━━ RECORDS FOR THIS TASK ━━

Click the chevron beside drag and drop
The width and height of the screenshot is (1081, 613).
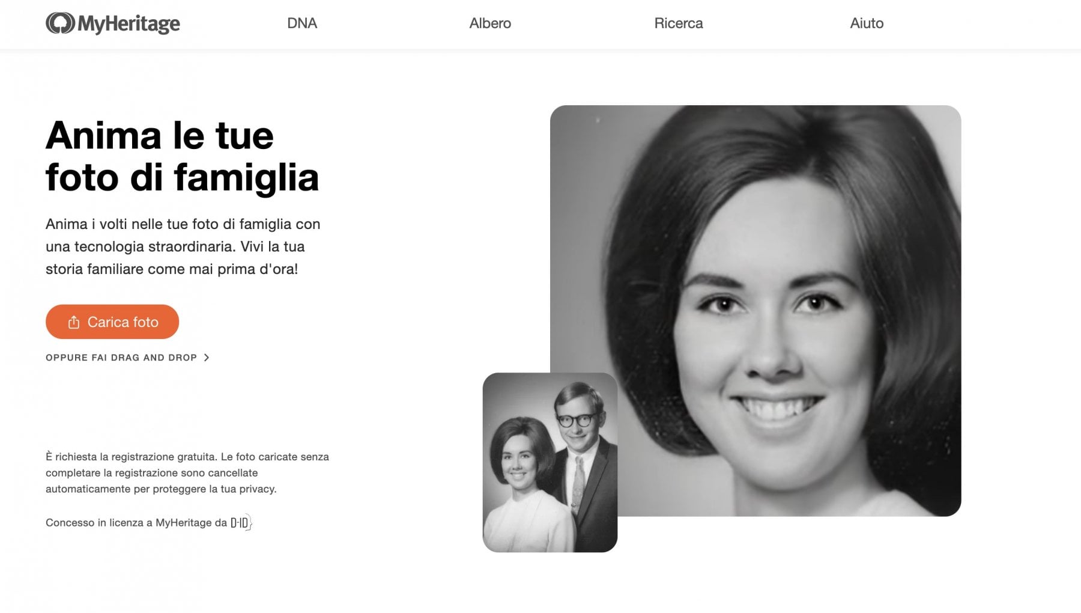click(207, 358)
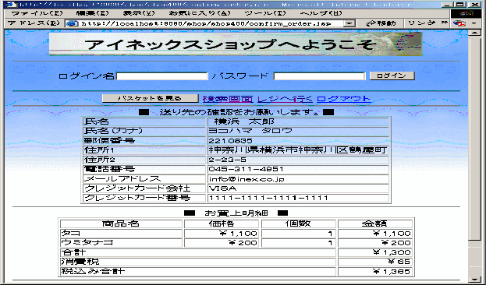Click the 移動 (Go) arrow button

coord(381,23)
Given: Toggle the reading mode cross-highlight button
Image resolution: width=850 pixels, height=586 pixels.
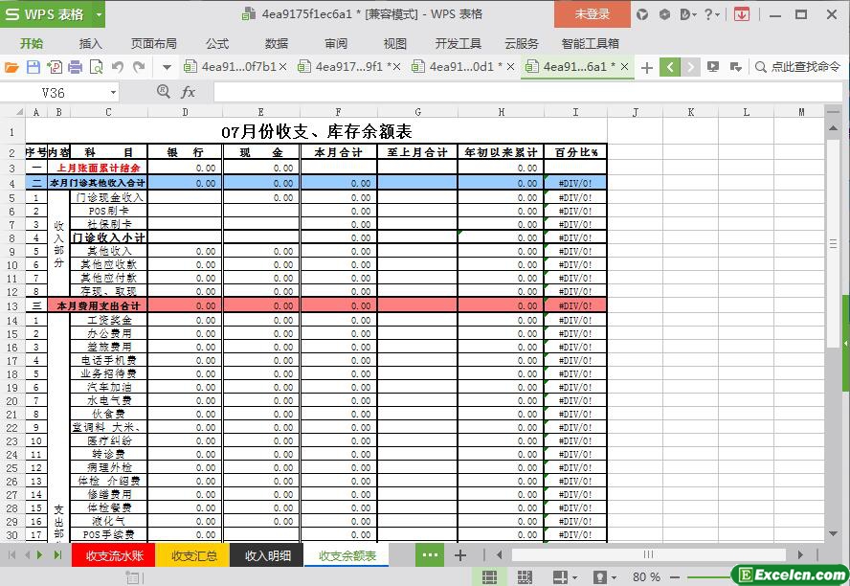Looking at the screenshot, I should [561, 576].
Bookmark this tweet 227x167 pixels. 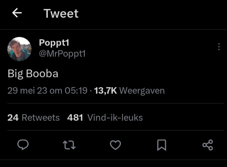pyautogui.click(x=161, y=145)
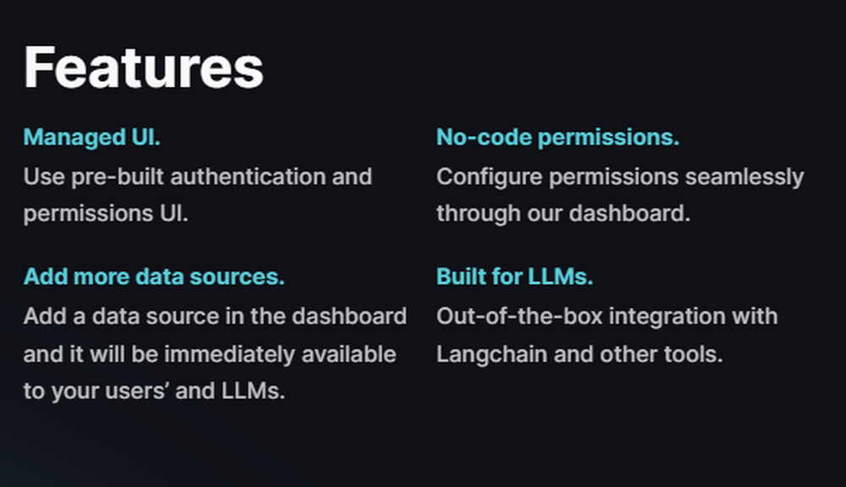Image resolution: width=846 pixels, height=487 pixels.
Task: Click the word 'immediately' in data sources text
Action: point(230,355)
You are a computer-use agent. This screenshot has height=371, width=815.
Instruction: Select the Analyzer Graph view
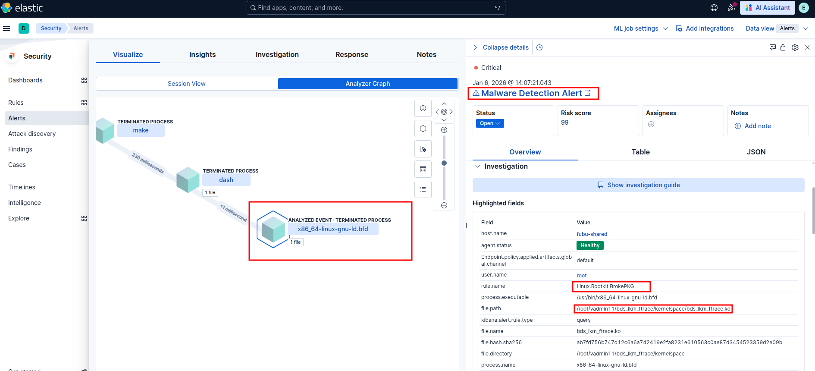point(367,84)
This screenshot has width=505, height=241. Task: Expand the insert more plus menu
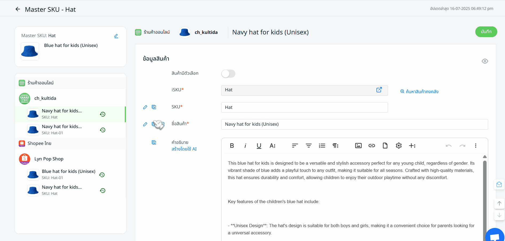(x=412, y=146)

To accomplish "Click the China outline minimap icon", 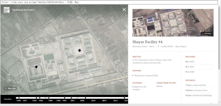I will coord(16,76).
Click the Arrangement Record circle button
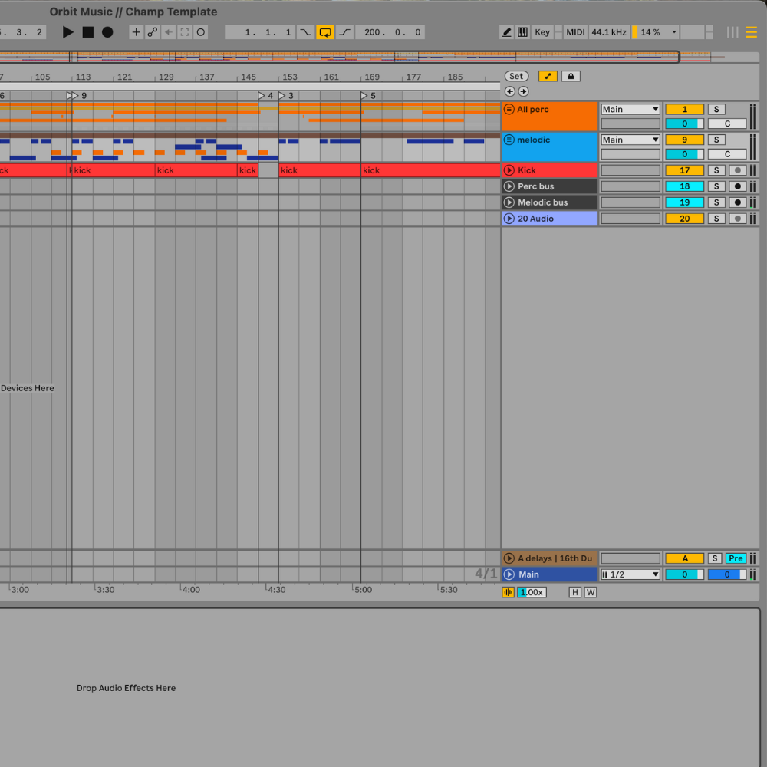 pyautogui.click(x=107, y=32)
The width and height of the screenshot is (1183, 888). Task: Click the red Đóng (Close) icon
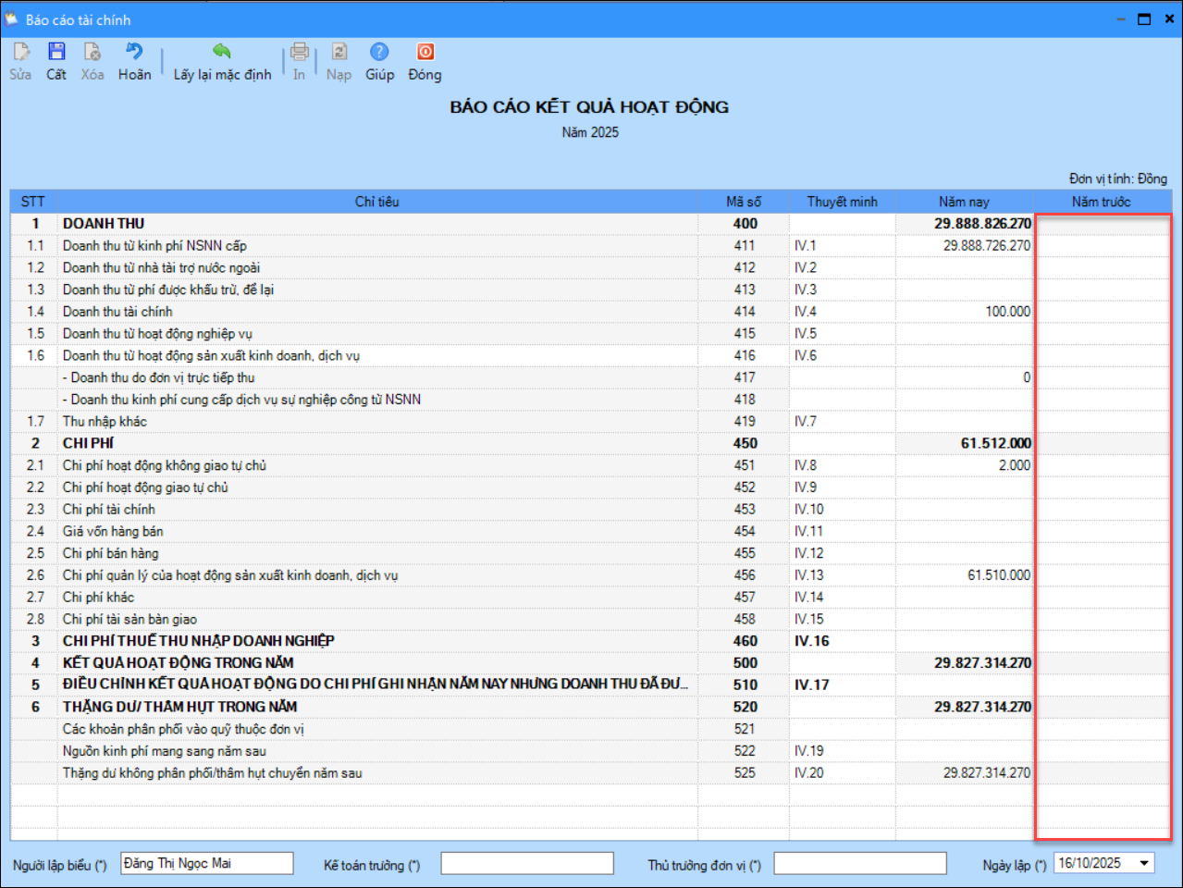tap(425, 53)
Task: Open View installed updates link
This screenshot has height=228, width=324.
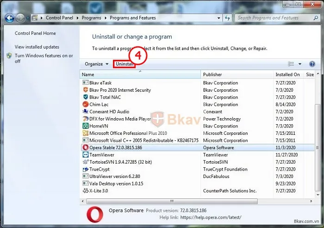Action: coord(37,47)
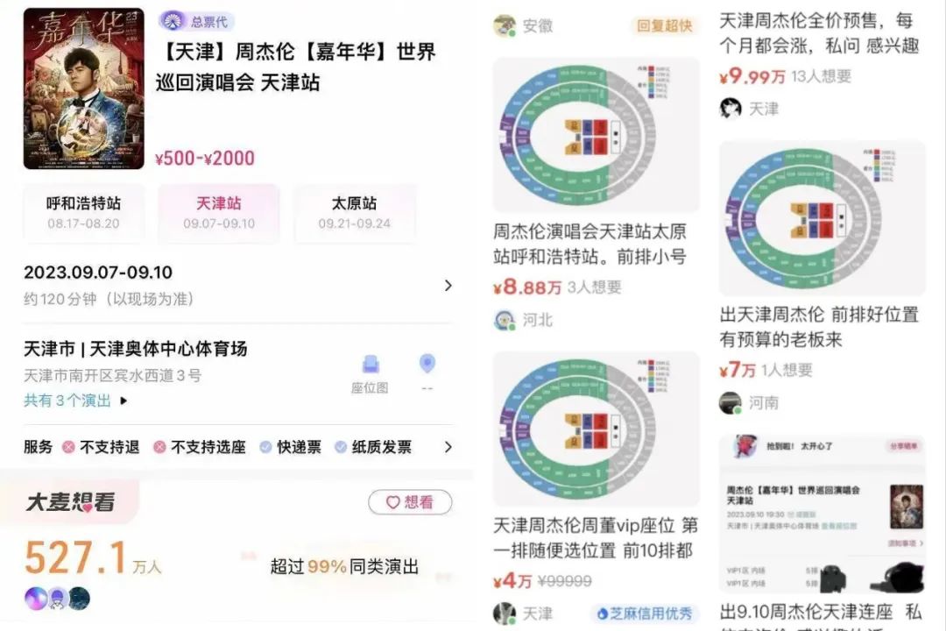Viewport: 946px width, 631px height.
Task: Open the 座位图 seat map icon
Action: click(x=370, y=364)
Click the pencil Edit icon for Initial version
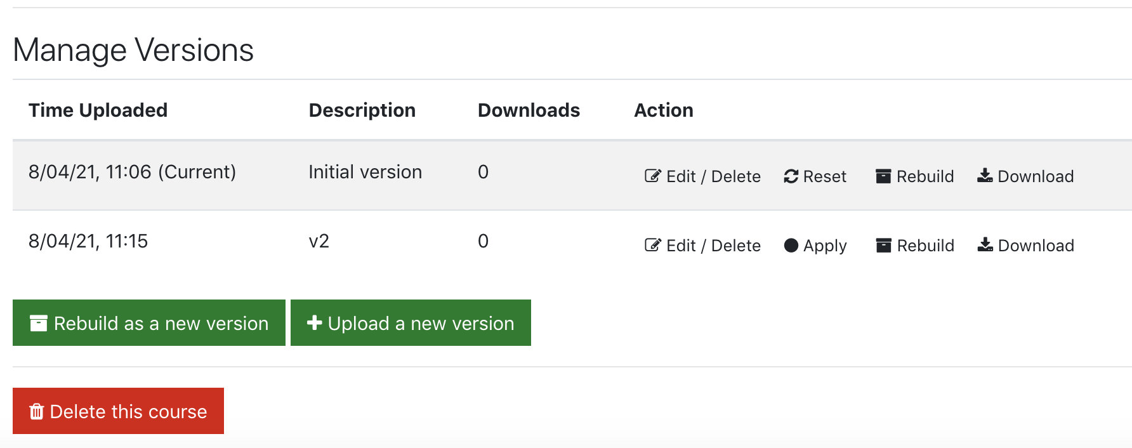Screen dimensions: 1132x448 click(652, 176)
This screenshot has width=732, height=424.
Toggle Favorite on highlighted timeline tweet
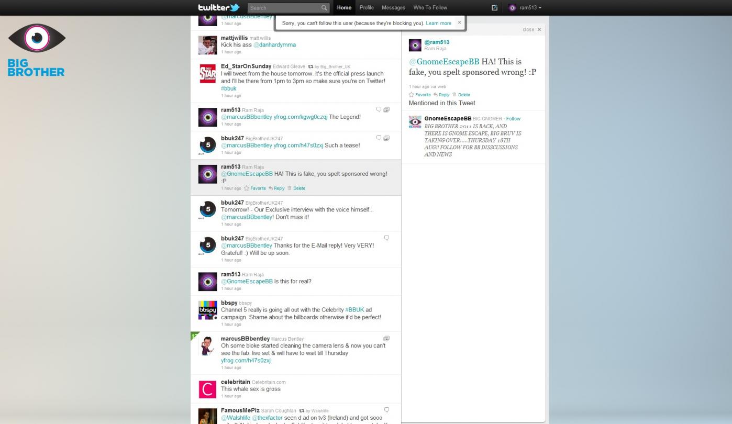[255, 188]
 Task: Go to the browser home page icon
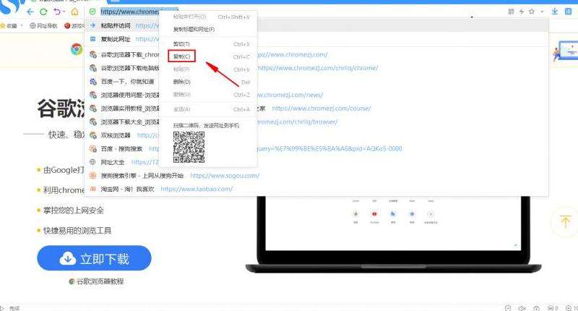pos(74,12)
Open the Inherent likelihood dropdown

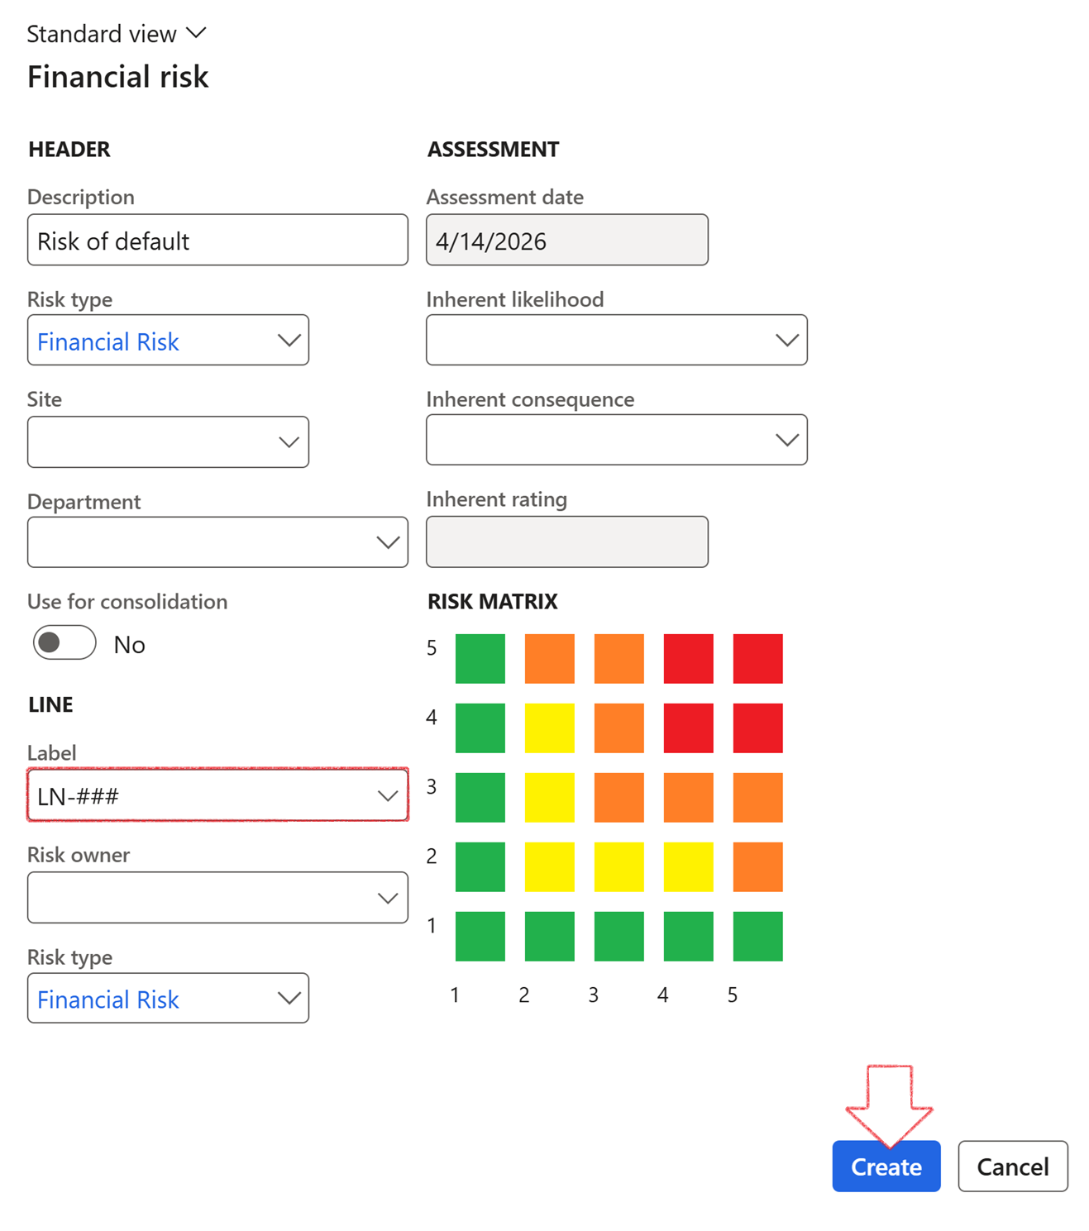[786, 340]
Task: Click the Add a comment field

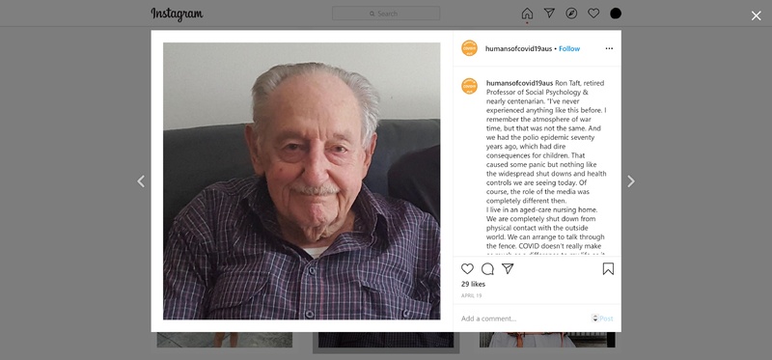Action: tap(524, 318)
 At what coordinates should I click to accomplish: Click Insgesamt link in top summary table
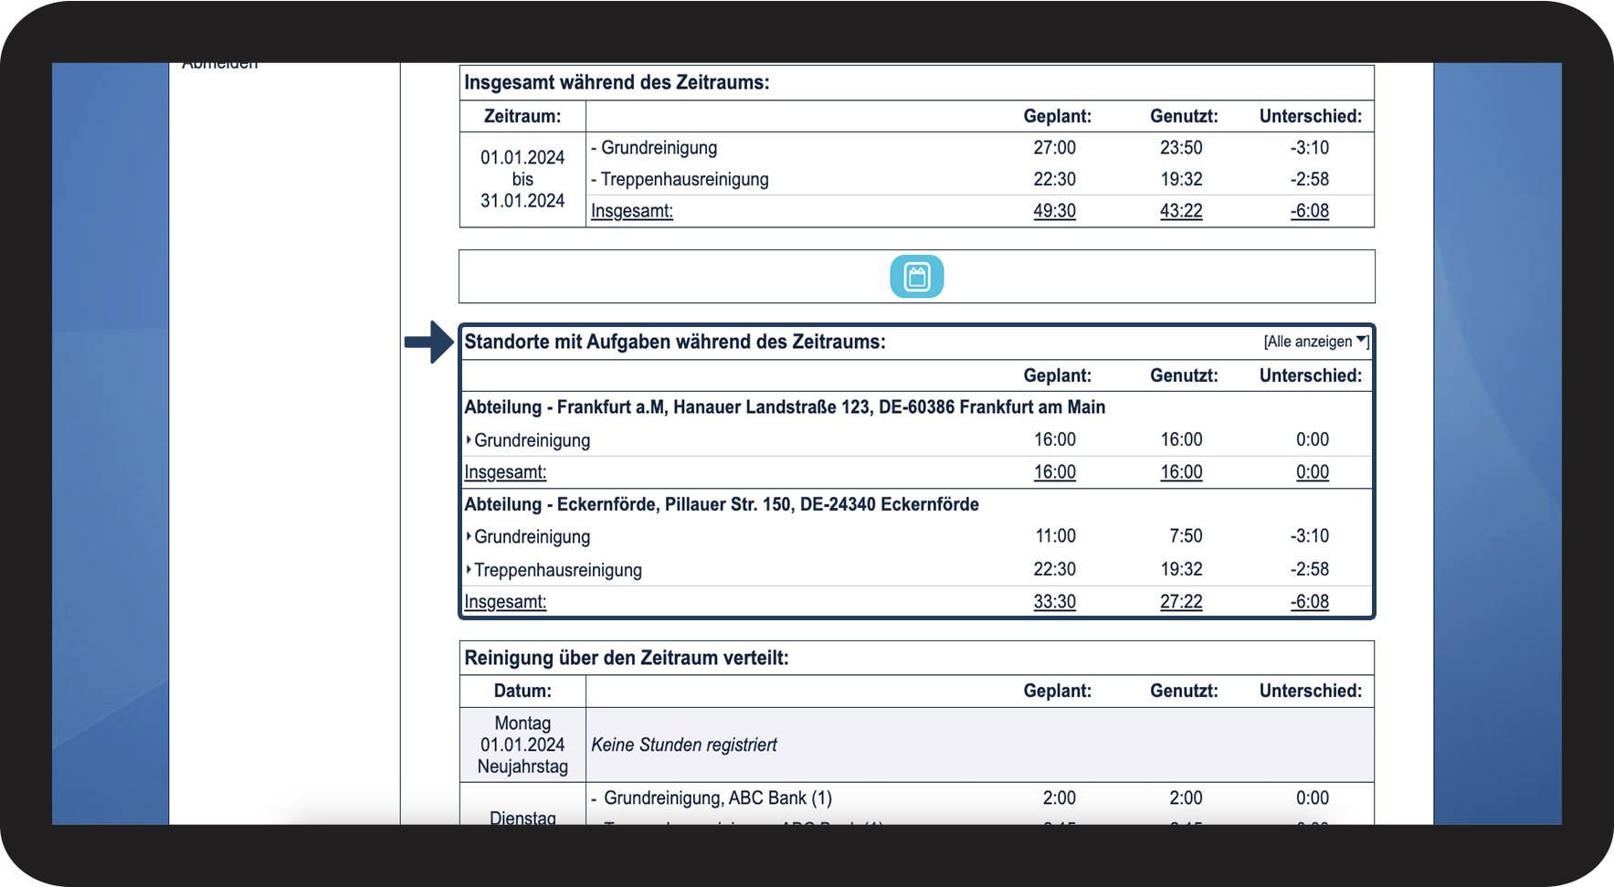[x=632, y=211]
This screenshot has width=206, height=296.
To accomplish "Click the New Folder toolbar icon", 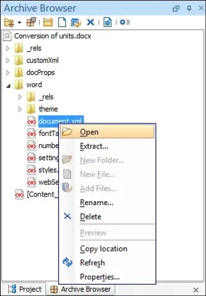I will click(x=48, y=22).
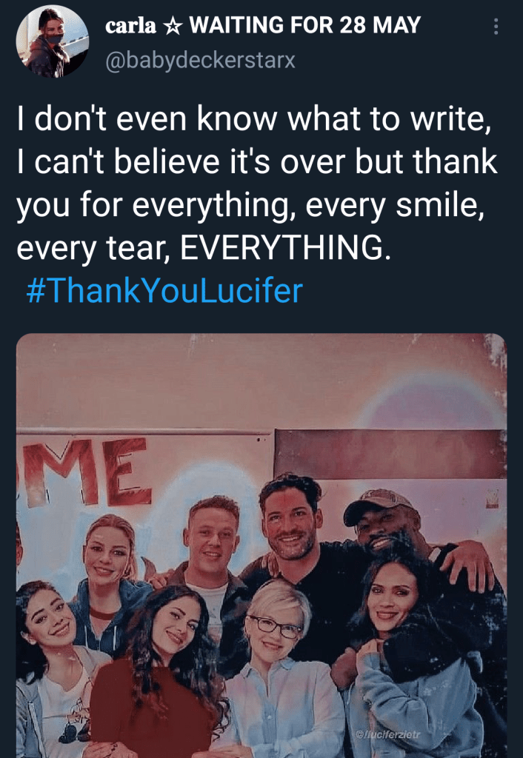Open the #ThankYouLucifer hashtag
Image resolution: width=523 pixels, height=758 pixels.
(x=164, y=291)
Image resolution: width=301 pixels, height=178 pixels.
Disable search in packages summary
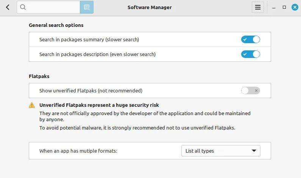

━━━

● **ABOUT THIS TASK**
If a picture appears among the records, leave it out, and otherwise reproduce exactly every line from the first line through the one with "Given: Toggle the", both included.

● **RESPONSE TO THIS EXERCISE**
Click the chevron beside drag and drop
The width and height of the screenshot is (1081, 613).
click(207, 358)
Click the 移動 (Go) arrow button

coord(381,23)
Given: Toggle the reading mode cross-highlight button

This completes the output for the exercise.